Memories of my Father - George Willard Gibson, 11/18/1918 - 9/3/2012

Entry 5: Motivation

It is kind of difficult to write about this but I guess if there is something I would place as a failing for my father it is the area of motivation. Dad never pushed us. We were never driven to achieve in sports or school or career with powerful parental expectations. I think there are some very good aspects to that as I have seen a few kids whose lives were a living hell thanks to parents who expected too much and drove them too hard. In our case, it was kind of the opposite. It was as if my parents felt pushing would be a bad thing so with regard to ambition, they had a pretty hands-off approach.

My dad grew up the youngest child and only son of a farmer. It was fully expected that when he was an adult, he would take over the family farm. But allergies and hay fever made that an impossibility. In order to feed his wife and family, Dad had to move into town and get a job. At first he worked in a gas station and then got a job in one of the two refineries in El Dorado, where he eventually he became a unit supervisor. I have spent a limited amount of time on a farm and spent a little more time in an oil refinery and I can tell you that they have nothing in common. Anyone who expected to be spending his life farming would find a refinery to be a dramatic change in plans.

I never heard my dad complain about that or even comment on it that much. On one of the few occasions where he talked about it, I remember him saying it did no good to complain about the things you couldn't control, which is certainly true. Of course, most of us complain anyway. But I never heard Dad bemoan his lot in life or the circumstances that kept him from fulfilling what he saw as his destiny. To be honest, while I think he expected to be a farmer when he was young, I'm not sure that was necessarily what he really wanted to do. It was just what was expected.

In any case, he worked at that refinery for over thirty years. He put in a lot of second and third shifts and spent some incredibly hot and brutally cold days, often having to work outside. He helped fight fires now and then: a frighteningly dangerous necessity in that place, and he managed to collect a few on-the-job injuries, none of them too horrible. When he retired, I just don't recall him being particularly sentimental about it.
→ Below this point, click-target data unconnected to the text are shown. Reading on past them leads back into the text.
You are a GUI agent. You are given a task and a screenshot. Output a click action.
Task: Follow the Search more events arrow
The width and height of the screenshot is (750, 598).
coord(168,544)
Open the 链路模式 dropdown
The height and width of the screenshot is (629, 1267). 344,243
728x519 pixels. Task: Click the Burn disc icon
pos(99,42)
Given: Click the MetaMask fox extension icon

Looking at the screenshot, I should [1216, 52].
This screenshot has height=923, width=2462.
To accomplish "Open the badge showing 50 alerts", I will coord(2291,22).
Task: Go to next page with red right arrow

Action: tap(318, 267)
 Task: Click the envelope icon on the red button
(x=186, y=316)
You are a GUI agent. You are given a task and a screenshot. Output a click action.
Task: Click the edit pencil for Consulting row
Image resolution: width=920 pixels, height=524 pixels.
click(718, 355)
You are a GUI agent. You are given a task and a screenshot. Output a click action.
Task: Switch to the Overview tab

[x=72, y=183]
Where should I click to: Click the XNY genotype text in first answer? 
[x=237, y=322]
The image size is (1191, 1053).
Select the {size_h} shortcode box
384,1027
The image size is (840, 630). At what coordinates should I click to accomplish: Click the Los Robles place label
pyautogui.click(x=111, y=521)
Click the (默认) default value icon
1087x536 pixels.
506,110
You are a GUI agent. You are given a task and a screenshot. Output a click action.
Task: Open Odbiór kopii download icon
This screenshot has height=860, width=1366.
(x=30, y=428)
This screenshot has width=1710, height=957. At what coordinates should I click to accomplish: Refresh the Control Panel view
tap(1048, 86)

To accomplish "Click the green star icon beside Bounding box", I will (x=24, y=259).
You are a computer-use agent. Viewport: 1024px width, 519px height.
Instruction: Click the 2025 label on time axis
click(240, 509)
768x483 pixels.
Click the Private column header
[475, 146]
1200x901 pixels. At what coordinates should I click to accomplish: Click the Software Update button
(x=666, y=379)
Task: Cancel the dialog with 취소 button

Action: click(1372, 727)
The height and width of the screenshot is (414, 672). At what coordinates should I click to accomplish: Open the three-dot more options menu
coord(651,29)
It would be easy to get the idea that Dad was somewhat existential about his purpose in life, except for one thing that managed to come through even for me as a kid: Dad's job was not his purpose in life.

I think Dad always saw his role as husband and father as his primary purpose and his role in the local church as the secondary one - and everything else was really just filler. At the end of the day, what happened at home and at church was far more important than his job. He certainly had a sense of responsibility about work and he took it seriously enough, but it wasn't what really motivated him. It took me a long time to figure out those priorities because they tended to conflict with what the popular media was telling me. On TV, I was being fed a constant stream of drivel about the significance and importance of winning the big game or making the big sale or conquering in the next election. No one glamorized the value of being a good husband, a supportive father, or a steady deacon/trustee/usher at the local church.

When I competed in sports, I was an average athlete. Not horrible, but not particularly great. In intramurals and similar competitions, I always did well enough to be valued but I was never going to entertain the notion of trying out for varsity. As for career, I never really felt like I was being pushed or even guided toward a specific career path. I know that during the time I was considering entering the ministry, Mom and Dad were proud and supportive, but they never really pushed. And when I changed my mind, they didn't seem all that concerned. I know they probably saw it as compassionate parenting, but it is also easy to see it as a lack of interest - a view that is undoubtedly unfair. I think my parents feared being the kind of parents who put pressure on their kids and ruined their lives. Perhaps, they even feared giving us too high a set of expectations and having to face disappointment. It's really hard to know.

What I do know is that Dad never pushed me particularly hard in anything. I think this was mostly a good thing, but there are times when I wonder what might have been different if he had.